Since winning the Grand Prix of the Jury at Cannes back in May, “Inside Llewyn Davis” has been riding a wave of the kind of warm and straightforward acclaim that is somewhat rare for the Coen Brothers, who have managed to garner divisiveness and debate for even their most lauded works. With the film, which tells the deceptively simple tale of a musician trying to make it in quickly evolving folk scene of the 1960s, it seems the pair have hit a somewhat more calm and accessible chord while still managing to maintain their trademark wit and subversiveness. Following the press screening of “Inside Llewyn Davis” at the New York Film Festival late last week, the directing duo, along with stars Oscar Isaac and John Goodman, sat down for a press conference with the festival’s director of programming Kent Jones where they discussed their working dynamic, their influences and capturing the era portrayed in the film.

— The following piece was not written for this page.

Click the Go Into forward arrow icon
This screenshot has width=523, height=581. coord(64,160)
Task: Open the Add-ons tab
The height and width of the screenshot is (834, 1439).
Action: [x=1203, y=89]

Taking place over the course of one particularly hectic week in the winter of 1961, “Inside Llewyn Davis” follows the titular character as he tries to break through as a solo act in the Greenwich Village folk scene, struggling to gain exposure by playing occasional café gigs and crashing on various friends’ couches. It is a decidedly unsentimental portrait of a lifestyle that has been romanticized in countless other films. “Well, the ‘success’ movies have been done, haven’t they?” Joel asked rhetorically. “I don’t even know how we would start to think about that one.”
Without being downbeat, there is a consistent shortage of optimism that Davis meets, and as amusingly implied by a late scene in the film where a young Bob Dylan proceeds Davis at an open-mic night at the Gaslight Café, the viewer gets the feeling that there will only be more hindrances and competition in the main character’ road to success. “The idea of the guy that’s trying to be authentic and only plays old songs, but the culture around him is moving on from him,” Isaac said. “And if they’re moving on from him, what is he supposed to do if that’s how he feels he’s being the most true to himself?”
The film is tremendously evocative in capturing the time period, with the perpetually frigid climate and the pea coats and corduroy jackets worn by the characters playing right into our nostalgic fantasies of what the folk scene was like in the early 1960s, a feeling and an aesthetic the directors were keen to harvest. “It’s that thing about the folk scene and when you think about New York in the winter, you don’t wanna see it in the summer when it’s green,” Ethan said. “It’s basically the cover of ‘The Free-Wheelin Bob Dylan’ is kind of that look, and the weather’s part of that.”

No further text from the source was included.